++++ Kaynak metin

Kuzey Irak Bölgesel Yönetimi’nin Başkanı, yani aşiret lideri Mesud Barzani’nin Türkiye’de devlet başkanı gibi âlâyı vâlâ ile ağırlanması neyi ifade ediyor?
İstanbul ve Ankara havaalanlarında Barzani’nin şerefine sözde Kürdistan bayraklarının göndere çekilmesi, AKP’nin PKK yanlısı Kürtlerin oylarını kapmak istediğini gösteriyor.
Referandumda “Evet” oyları için MHP Genel Başkanı Devlet Bahçeli’nin desteğinin yetmeyeceğini anlayan AKP yönetimi, kukla devletin lideri Barzani ile, Güneydoğu Anadolu’daki Kürt aşiretlerinin “Evet” demeleri için görüşmeler yaparken, sözde Kürdistan’ın bayrağını çekmesi tüm yurtseverleri üzdü.

*  *  *

Vatan Partisi Genel Başkanı Doğu Perinçek, dün bir basın toplantısı yaparak “Kürdistan bayrağı” denilen bez parçalarının göndere çekilmesini (özetle) şöyle eleştirdi:
* Türkiye “Kürdistan” diye bir devlet tanımıyor. Ancak Amerikan silahlarıyla hazırlanan “Kürdistan” planı var. Biz buna HAYIR diyoruz.
* Amerika’nın “Kürdistan” planındaki baş piyonu PKK/PYD’dir. AKP yönetimi Kürdistan bayrağı çekerek aynı zamanda PKK bayrağına EVET demiştir.

++++++++
++++ Veri kümesinden alıntı

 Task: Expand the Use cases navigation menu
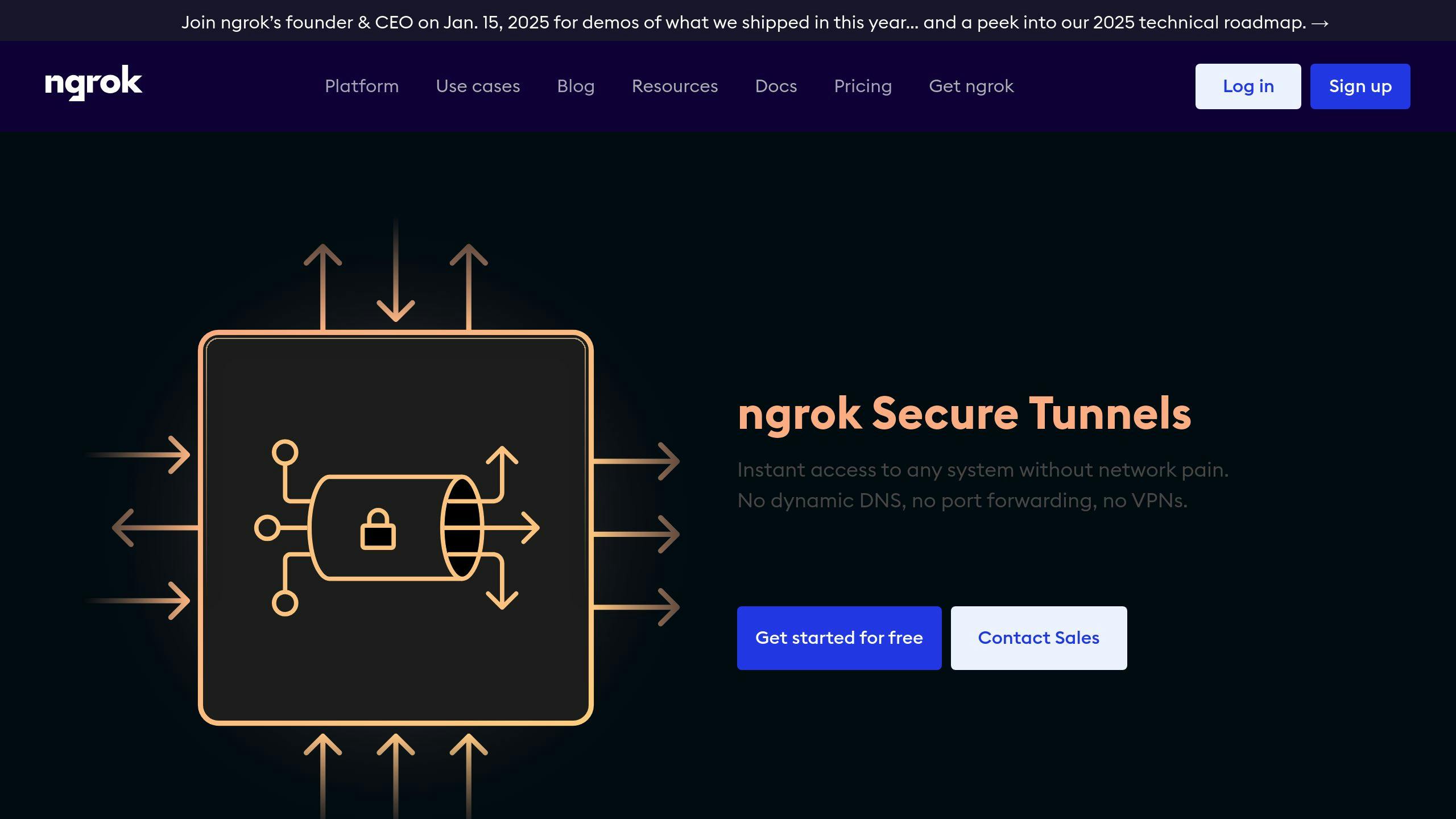(478, 86)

++++++++

● **Görev A**: Barzani'nin Türkiye'de ağırlanmasını konu alan metne göre şu üç ifadenin doğru olup olmadığını belirtin: (i) Barzani'nin şerefine bayraklar İstanbul ve Ankara havaalanlarında göndere çekildi. (ii) Doğu Perinçek basın toplantısını Saadet Partisi Genel Başkanı olarak yaptı. (iii) Türkiye "Kürdistan" adlı bir devleti tanıyor. Her ifadeye evet ya da hayır diye karşılık verin ve karara varmanızı sağlayan sözleri metinden aynen aktarın.
● **Görev B**: Barzani'nin Türkiye'de ağırlanmasını konu alan metni son cümlesinden sonra devam ettirin.

● **Yanıt A**:
(i) Evet. Metinde "İstanbul ve Ankara havaalanlarında Barzani’nin şerefine sözde Kürdistan bayraklarının göndere çekilmesi" yazıyor.
(ii) Hayır. Metinde "Vatan Partisi Genel Başkanı Doğu Perinçek, dün bir basın toplantısı yaparak" yazıyor.
(iii) Hayır. Metinde "Türkiye “Kürdistan” diye bir devlet tanımıyor." yazıyor.

● **Yanıt B**:
* AKP yönetiminin Kürdistan bayrağı açması, Başkanlık Sistemi’nin Türkiye’ye ne getireceğini apaçık sergilemiştir. Başkanlık Sistemi’ne “Evet”, Kürdistan’a “Evet” olur.
* Devlet Bahçeli’yi “Kürdistan bayrağına HAYIR demek için, Başkanlık Sistemi’ne HAYIR demeye davet ediyoruz.”

Olmak ya da olmamak!


Aydın ilinin sevilen ağabeyi Ünal Uyguç gazeteci dostlarımızdandır. Uzun yıllar TRT’de haber müdürlüğü yapan Ünal Uyguç’tan bir mektup aldım. “Büyüğüyle küçüğüyle tüm Atatürk gençliğine seslenmek istiyorum” diyor ve şöyle devam ediyor:
“Atatürk bu ülkeyi gençliğe emanet etmiştir. Büyük Ata’mızın bilim ve akılla yarattığı ‘Cumhuriyet aydınlanması’na sahip çıkalım.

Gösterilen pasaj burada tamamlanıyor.